Capcom returns with another superlative shooter, and they forgot to turn on the thermostat, this game is a cool return to form for the established developer-publisher.


A frozen planet is the setting for what will go down as probably the best shoot ‘em up game to grace Microsoft’s latest console. Capcom have pulled out all the stops for this one, great graphics that look sumptuous in glorious HD, stirring orchestral music and sound effects throughout and some of the rock-hardest gameplay since, well, the last Capcom game.

What do you know, you even control an amnesic hero. You see, Wayne (great name) loses his father at the very beginning of the story, thus sending him on his snowy journey to avenge his death. The planet the humans have decided to descend upon happens to have been already blessed with life already, massive monsters (and some not so massive) spring from under the snow swirled tundras hell bent on making sure the humans don’t make it their own.

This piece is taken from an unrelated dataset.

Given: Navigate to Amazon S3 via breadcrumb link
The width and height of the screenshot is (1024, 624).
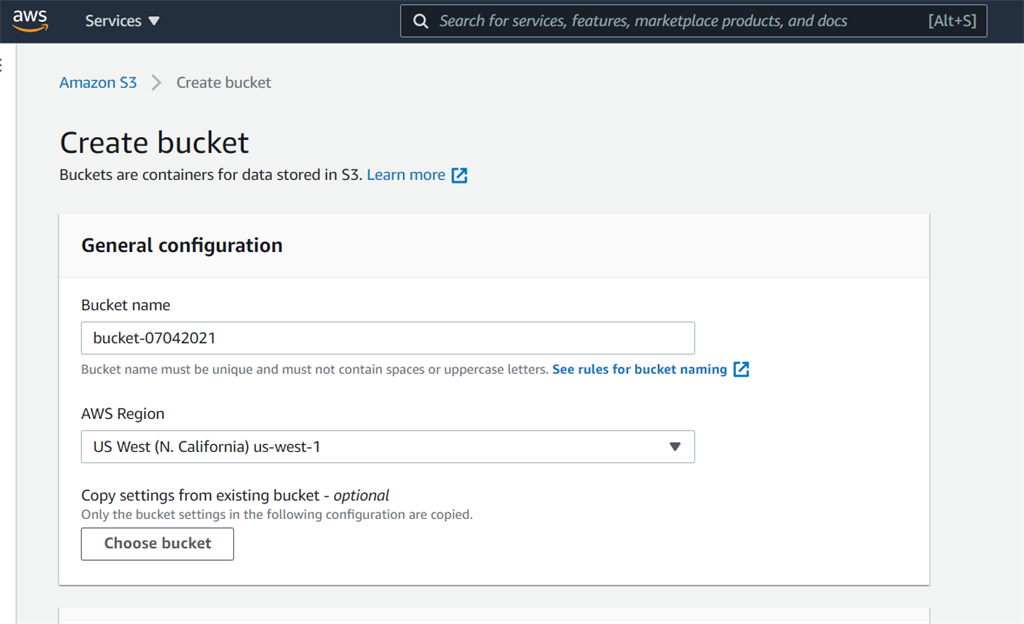Looking at the screenshot, I should click(x=98, y=82).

Some of the enemies are mightily impressive

The Akrid as they are known aren’t very happy with all the noise upon the planets surface and decide to take out any and all enemies. Not only does Wayne have giant creatures to deal with, but also evil space pirates, these pesky humans like to cause chaos and mayhem, all the while making a quick buck. But is it the space pirates or the Akrid that killed Wayne’s father? That’s the big mystery set throughout the game, it adds a small narrative to an action packed game, it can all get a bit silly at times, for example the main Akrid threat is called ‘Green Eye’ and this creature was thought to be the cause of Wayne’s dad’s death, it’s a revenge story you see. With tongue perfectly in cheek, several protagonists arrive early on in the story, and put an element of doubt into whether it is the creatures or the space pirates who are the real danger.

The Akrid are also very important to the humans' colonisation, due to their massive heat reserves, indeed the only way to survive on the artic planet is to harvest the blobs of energy left behind after an Akrid has been disposed of. The warriors of the human army, including Wayne, need to collect this throughout the game to top up their vital suits and keep them from succumbing to the sub zero conditions; it’s this constant shoot, collect and run mechanism to the game that adds something different to an otherwise overcrowded market.


Gadgets galore, but the game remains remarkably simple

There are eleven levels in total and each one it has to be said looks pretty much the same, the snow landscapes are part and parcel of this game, but there are sections interjected with warmth, the underground levels show the Akrid have some heat reserves below the surface and the snow does let up on the surface sometimes, showing barren rock and man made structures such as the pirate base. That’s not to say the snow levels don’t amaze with some great effects, whether it’s snow falling slowly in flurries or massive storms where visibility gets down to a couple of metres. Make no mistake Capcom have outdone themselves on the visuals and music in this game, they are arguably the finest seen on the next-generation of consoles, and this game shows that anything the PS3 can do, the Xbox 360 can match. The same can't be said about the voice acting, it’s not as bad as Metal Gear Solid, but it is the typically hammy American rubbish that you normally get from Japanese games.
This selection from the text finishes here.